Chapter 2 Getting started with RStudio
2.1 Installing R
For downloading R, just visit the website of the Comprehensive R Archive Network (CRAN). CRAN is simply a network of ftp and web servers all around the world. Here, things related to R (code, documentation, etc.) are stored and can be downloaded. On top of the page, you will find a box with three links that refer to different versions depending on your operating system. Choose the one that applies.
Thereafter, just click the link for downloading the latest version (we will work with R 4.1.0). If you are on a Mac (as I am), it will look like this:
After the download is finished, just execute the installer and, once it is done, you can proceed with the installation of RStudio.
New versions of R are released multiple times per year. If you want to update your R, the process is the same as installing it from scratch: go to https://cran.r-project.org, download the latest version, install it, and that is basically it.
2.2 Installing RStudio
When you are on a Windows or Mac machine and you click the R icon, a window (the so-called Mac or Windows GUI – graphic user interface) that looks pretty much like your machine’s terminal will appear. You could now just type R code in there and execute it – and, in fact, that is how the users did it the ancient way. In my opinion, this is fairly inconvenient. Luckily, we have progressed a lot from that and come up with IDEs (integrated development environments) for R. The most popular among them is RStudio which we will use as well.
To install RStudio, just click on this link, choose the right version (i.e., RStudio Desktop – Open Source License), and hit the download button. After downloading it, you simply install it, and then you are good to go.
2.3 Setting up RStudio
After installing RStudio, you can open it just like every other application on your machine. When you open it for the very first time, a window will appear that looks like this:
As you can see, there are three panes. When you open a script (for instance, by clicking File >> New File >> R Script), a fourth one will appear in the upper part on the left side. If you open multiple scripts, they will be organized in tabs as well.

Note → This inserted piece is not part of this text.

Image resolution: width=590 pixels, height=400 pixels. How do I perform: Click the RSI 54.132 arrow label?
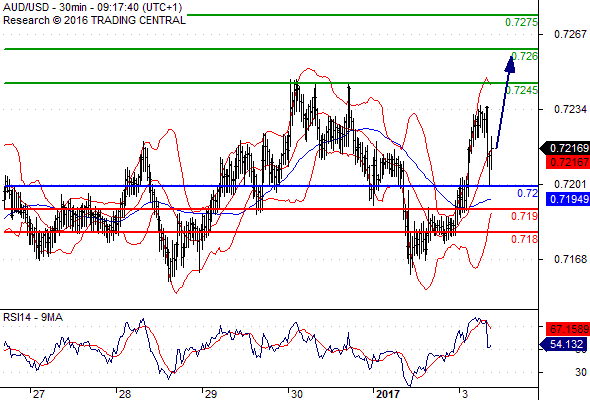563,344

Every pane contains different things:
- By default, the console can be found in the lower left pane. This is basically how the GUI would look like. You can either manually enter commands, and execute them by pressing return, or write code in the script (upper left pane), and run it by either clicking “Run” or hitting cmd/ctrl+return (Mac/Windows). Then, the console will show, (1), the code you ran and, (2), depending on what you executed, the output.
- In the upper right pane, there are two tabs: the environment and the history. The former will show you all the objects you have defined, the latter all the commands you have executed.
- The lower left pane now consists of four tabs: “Files” simply shows you the files that are stored in the working direction you are in. “Plots” is only used if you have plotted something – and is then called automatically, so you will probably never click on it. In “Packages,” as the name hints on, all the packages that are installed are listed. In theory, you could call them from there as well – but I strongly recommend not to. And finally, the “Help” tab provides you with documentations of packages etc. This sounds handy, but I hardly use it – simple googling or calling the
?[name_of_function]
has worked out best for me so far.
In the following, I will tell you more about what has appeared to work best FOR ME:
Disclaimer: Every useR has their own preferences when it comes to their setup. Hence, you should see the following paragraphs only as recommendations that originate from my experience.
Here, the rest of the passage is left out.